■ RECORDS FOR PROCESSING:
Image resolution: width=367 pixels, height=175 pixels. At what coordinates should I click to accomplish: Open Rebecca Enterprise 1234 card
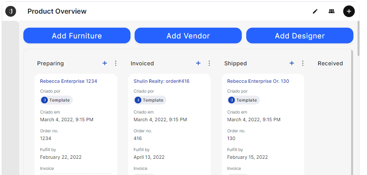click(69, 81)
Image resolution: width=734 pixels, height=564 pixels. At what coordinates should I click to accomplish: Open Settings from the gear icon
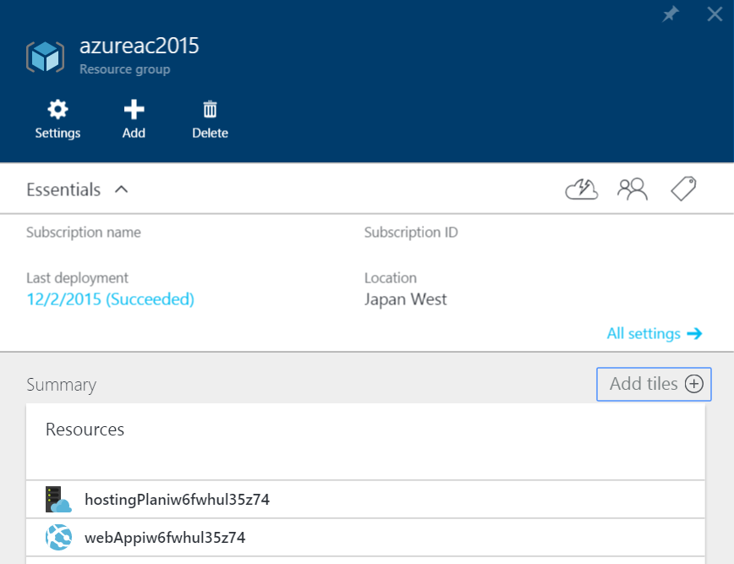click(58, 119)
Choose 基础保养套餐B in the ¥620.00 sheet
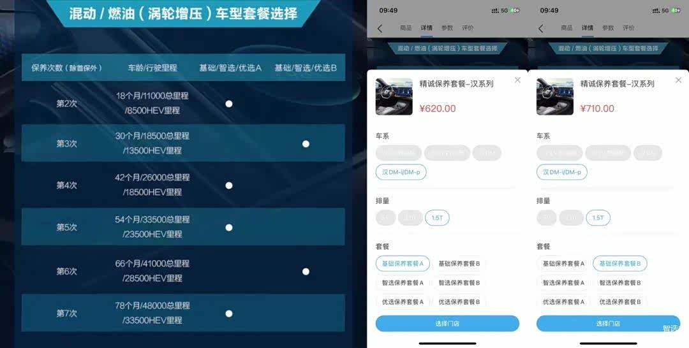This screenshot has height=348, width=689. click(459, 264)
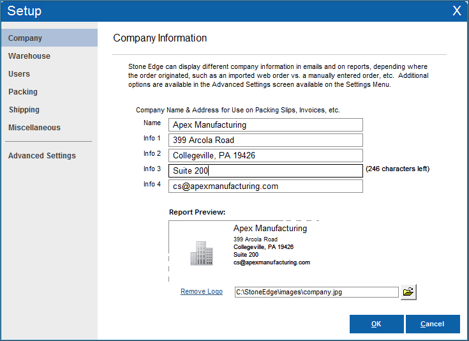
Task: Select the Company section in sidebar
Action: tap(26, 38)
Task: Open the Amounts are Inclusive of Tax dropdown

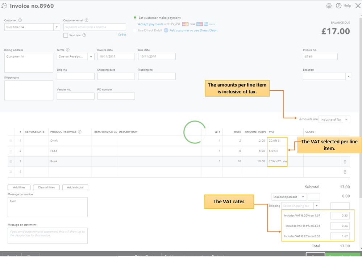Action: coord(347,119)
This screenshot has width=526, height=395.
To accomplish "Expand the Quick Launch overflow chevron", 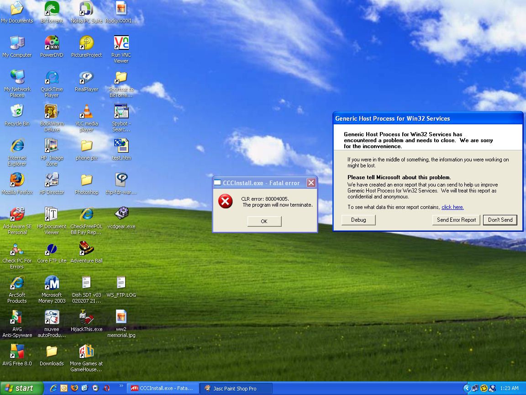I will tap(121, 385).
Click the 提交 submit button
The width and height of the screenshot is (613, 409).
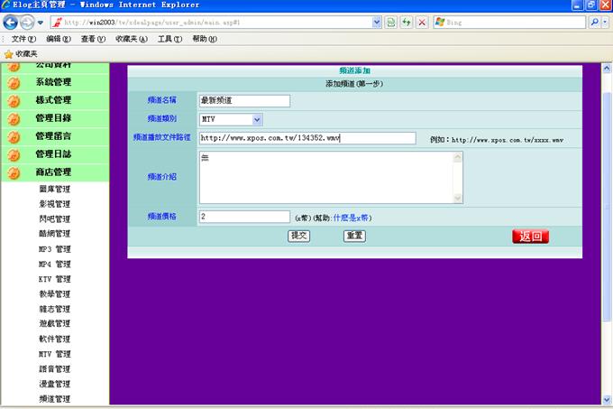click(298, 236)
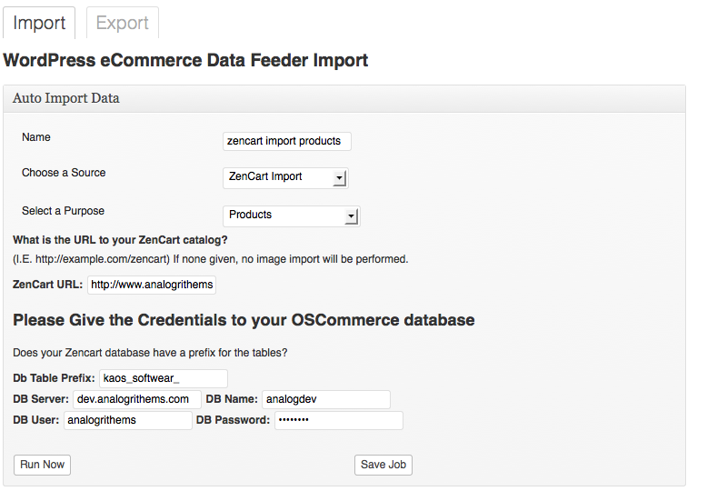Image resolution: width=707 pixels, height=501 pixels.
Task: Click the arrow on Products select
Action: pos(351,216)
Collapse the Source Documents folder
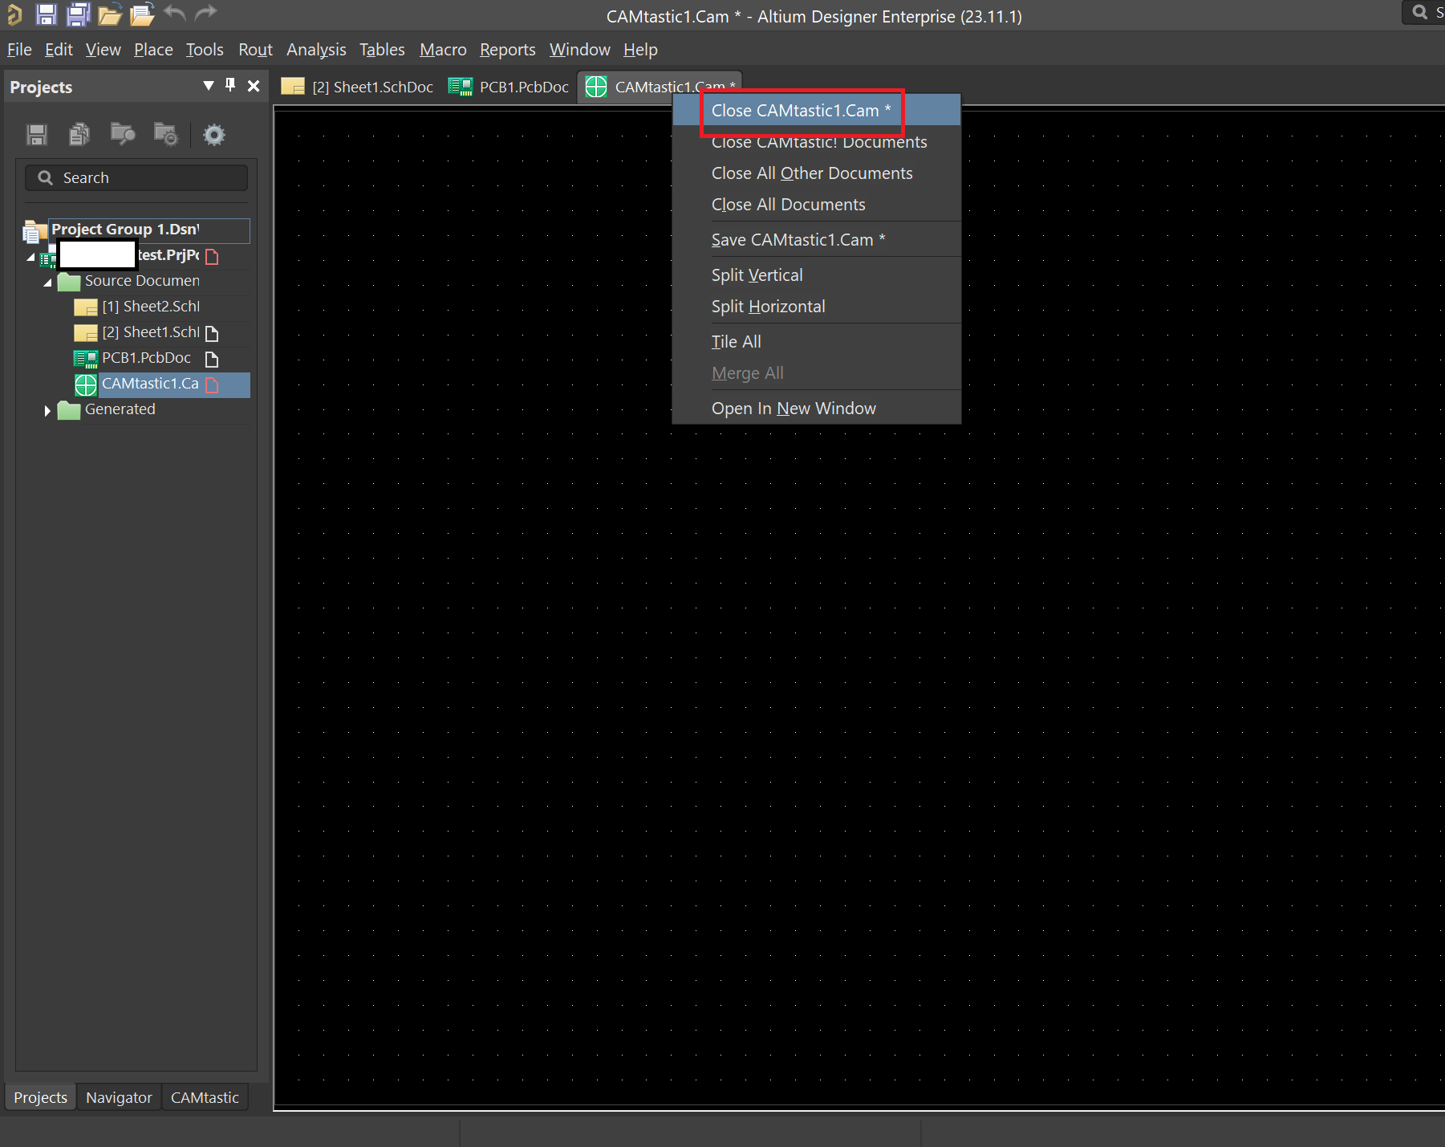1445x1147 pixels. (47, 282)
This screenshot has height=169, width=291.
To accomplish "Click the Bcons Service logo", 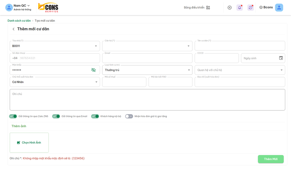I will coord(48,7).
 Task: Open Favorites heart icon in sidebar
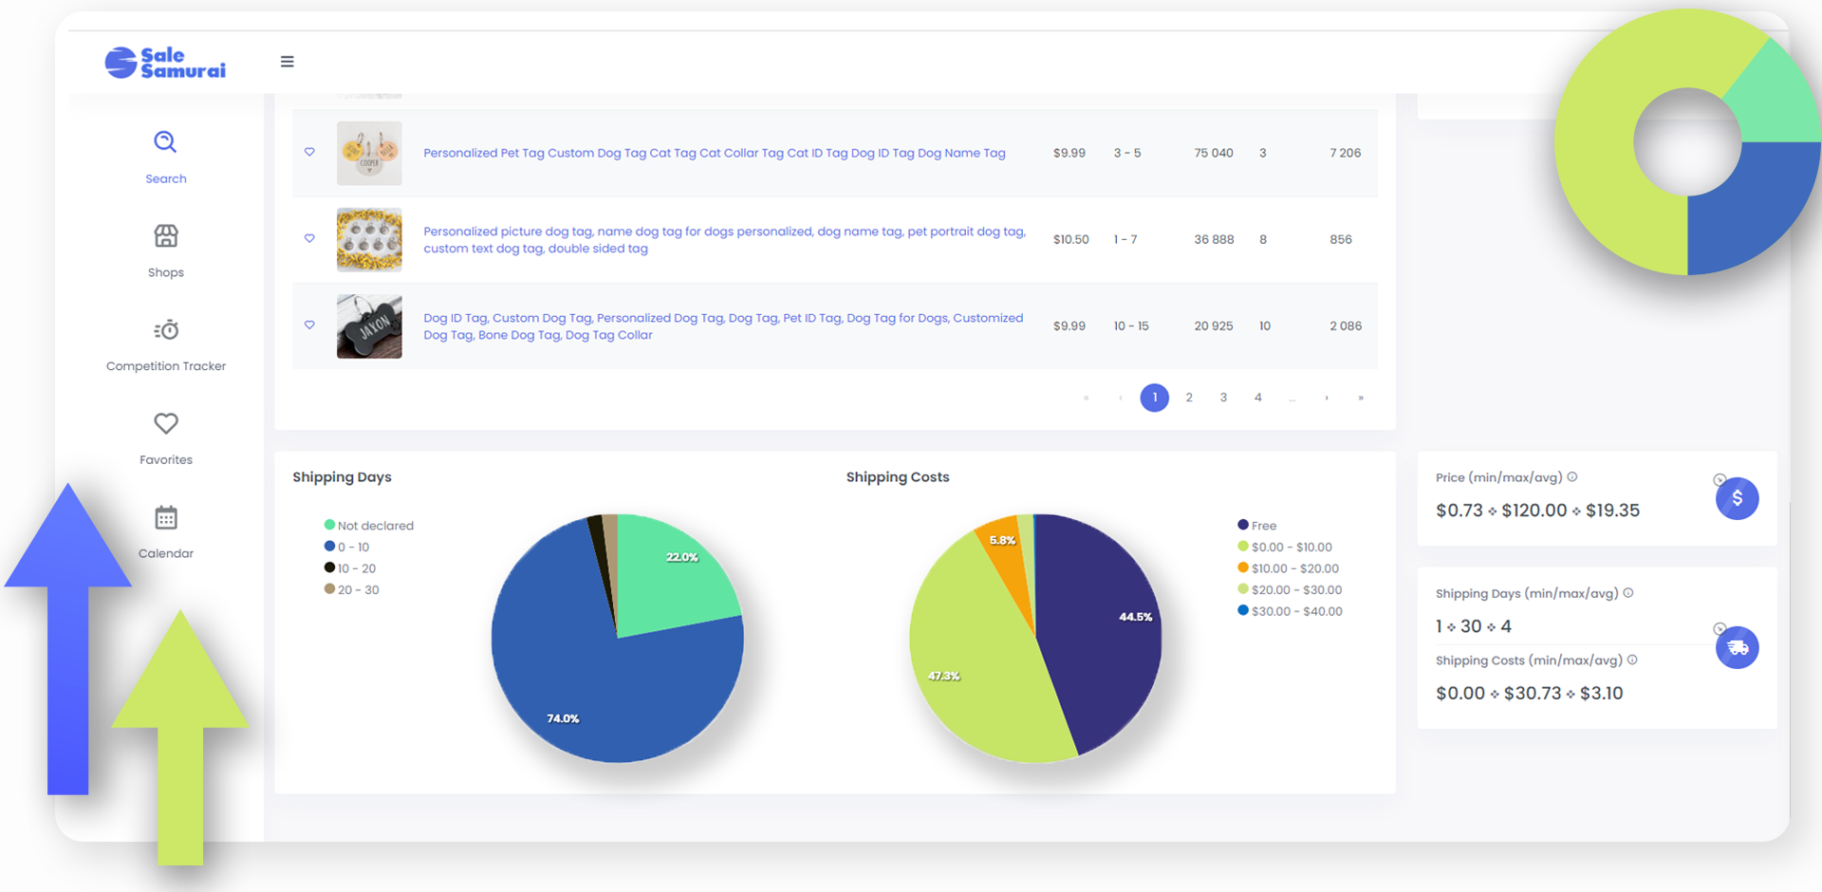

■ WORK INSTRUCTION:
What is needed is an exact copy of the lines above from the one with "Image resolution: width=734" to the one with "This screenshot has width=526, height=395.", both ends kept, and nothing more; please leave the pictures out.

■ TASK OUTPUT:
Image resolution: width=734 pixels, height=564 pixels. At what coordinates should I click to accomplish: Open Settings from the gear icon
click(58, 119)
Choose 基础保养套餐B in the ¥620.00 sheet
This screenshot has height=348, width=689. click(459, 264)
Task: Select the Company section in sidebar
Action: tap(26, 38)
Task: Open the Amounts are Inclusive of Tax dropdown

Action: coord(347,119)
This screenshot has width=526, height=395.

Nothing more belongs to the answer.